What this task involves:
On how many lines of these entries does the word "screenshot" occur? State the number alone.

Available data:
▼

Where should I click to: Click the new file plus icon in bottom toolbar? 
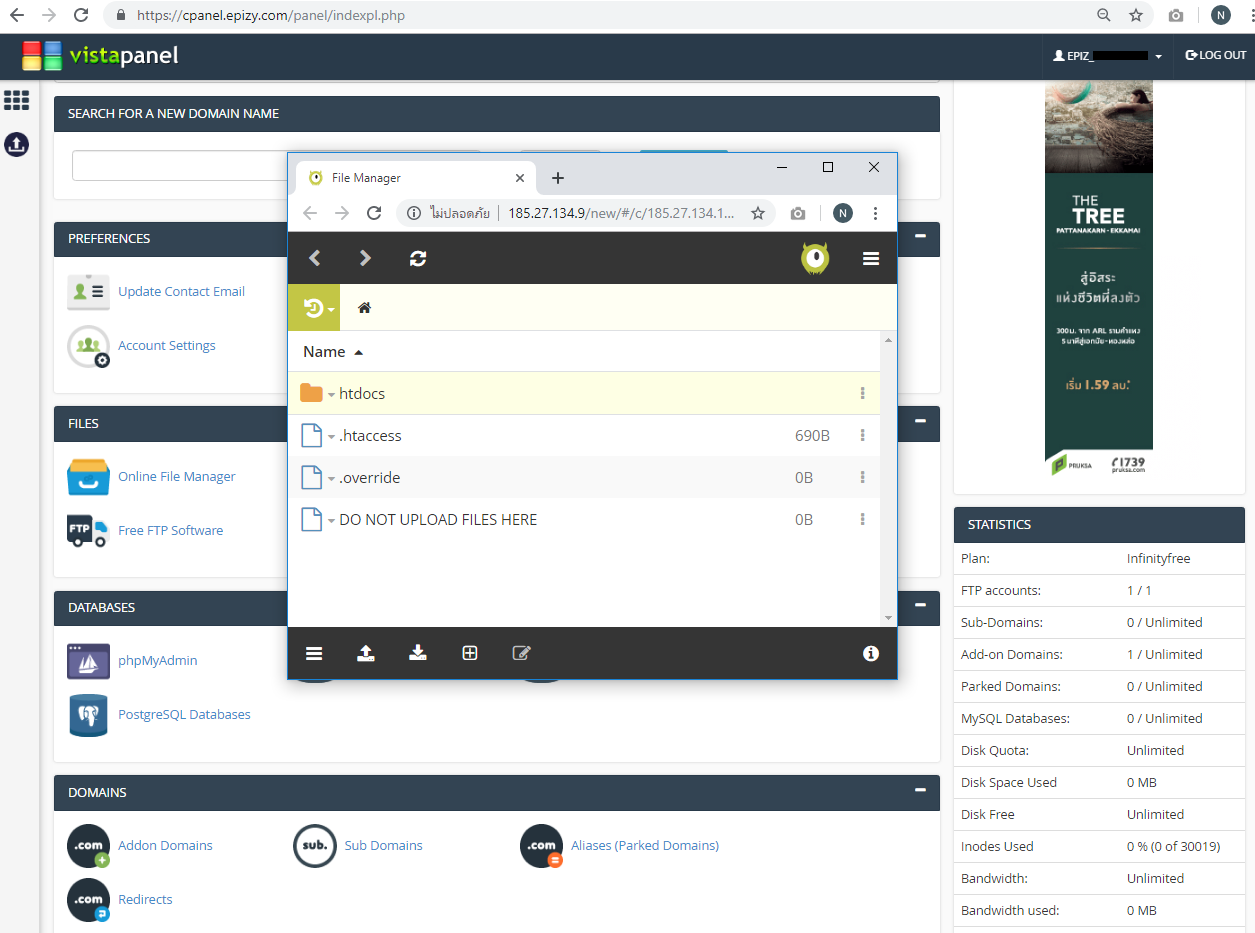pyautogui.click(x=470, y=653)
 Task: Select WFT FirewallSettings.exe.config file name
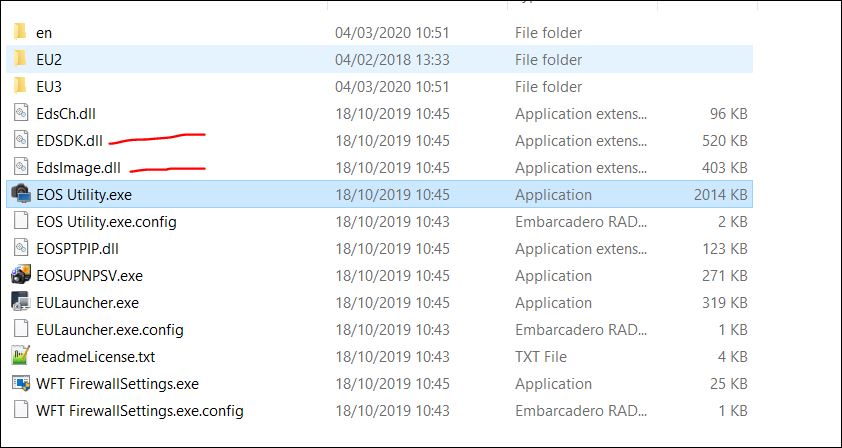[x=140, y=410]
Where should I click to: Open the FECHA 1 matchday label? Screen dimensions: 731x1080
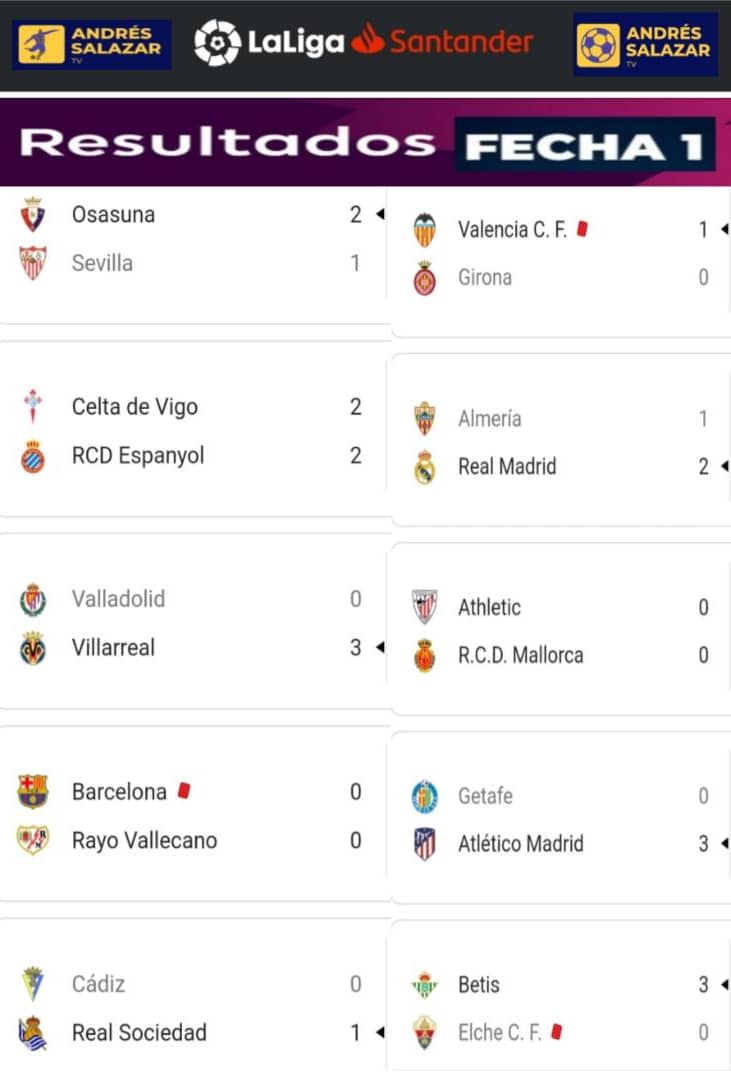click(584, 146)
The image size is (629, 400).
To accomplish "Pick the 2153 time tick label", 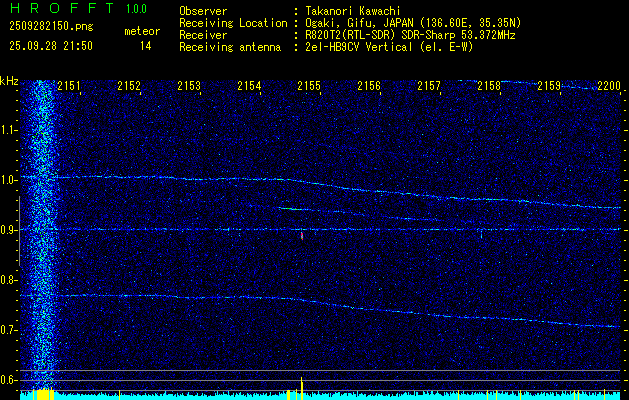I will (189, 87).
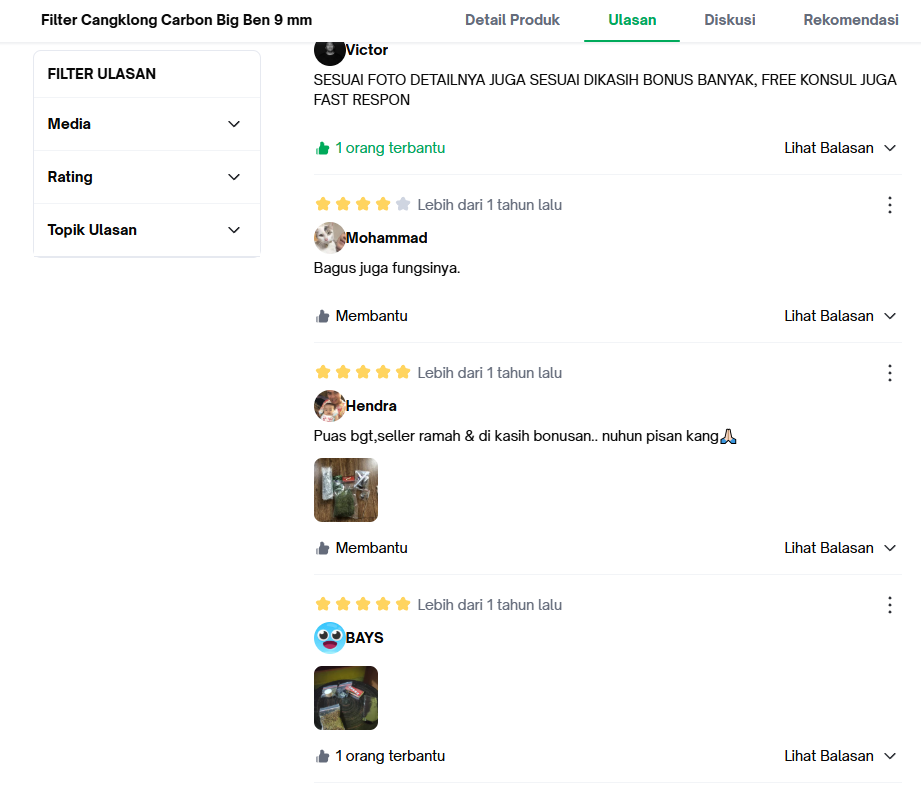Mark Hendra's review as Membantu

361,548
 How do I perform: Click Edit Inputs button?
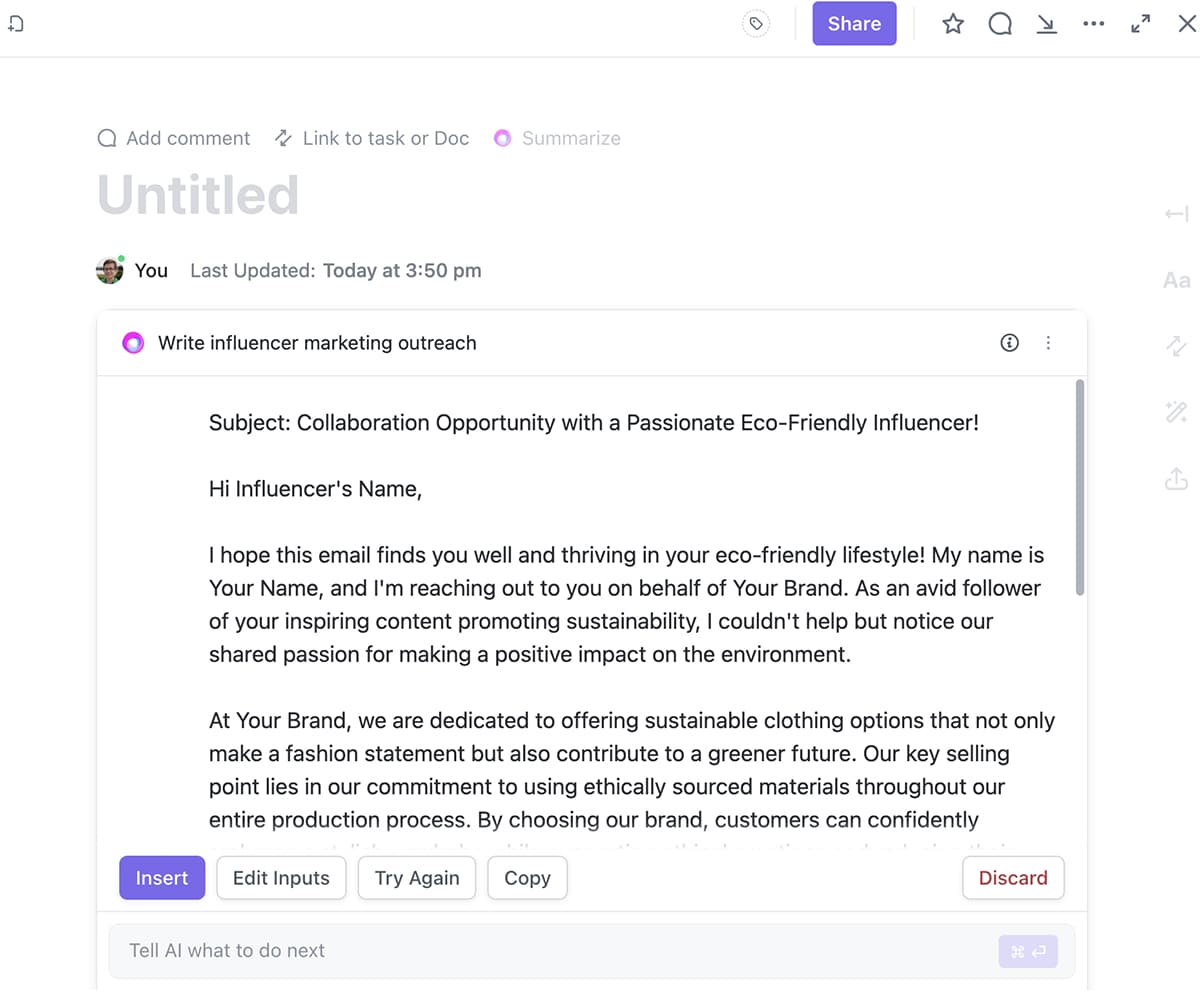[x=281, y=878]
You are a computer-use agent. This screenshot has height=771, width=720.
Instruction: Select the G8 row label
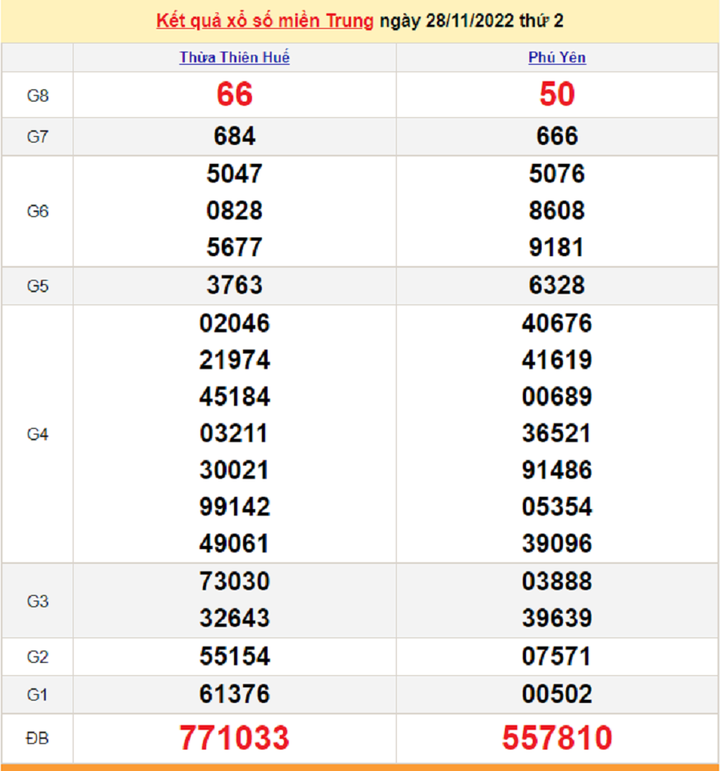click(x=38, y=95)
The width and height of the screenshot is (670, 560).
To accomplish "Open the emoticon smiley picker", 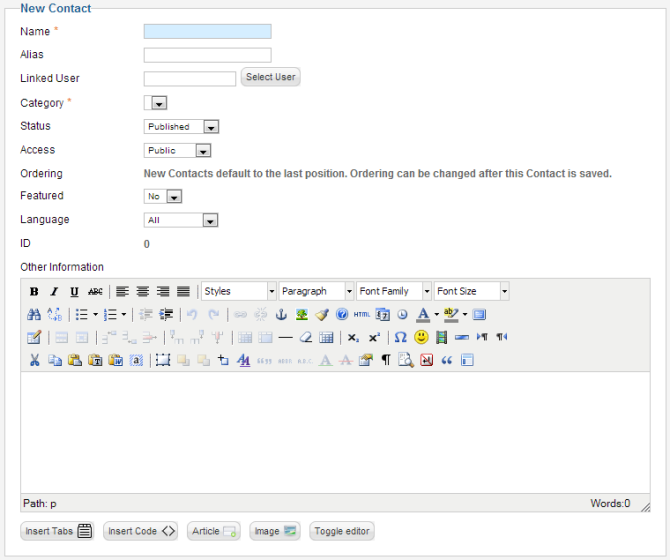I will 421,338.
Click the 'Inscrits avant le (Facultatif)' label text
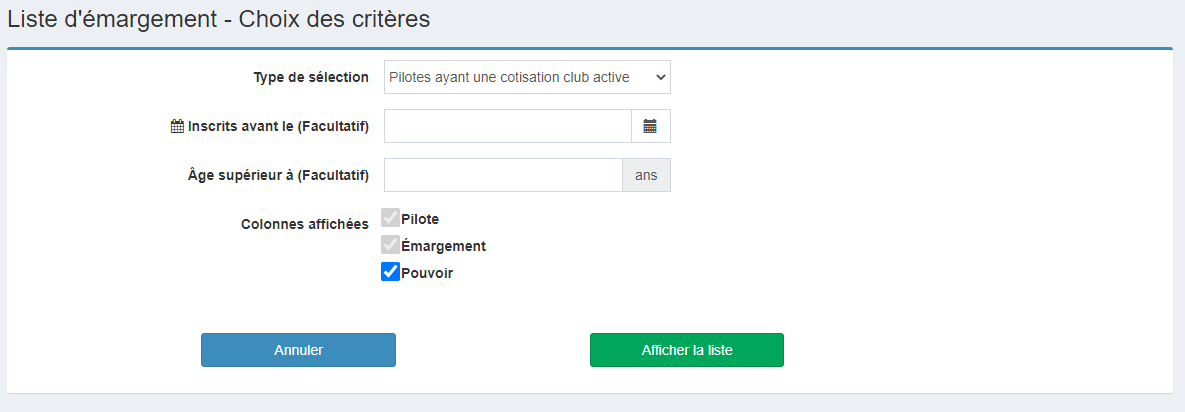Image resolution: width=1185 pixels, height=412 pixels. 278,127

▲

Your solution:
2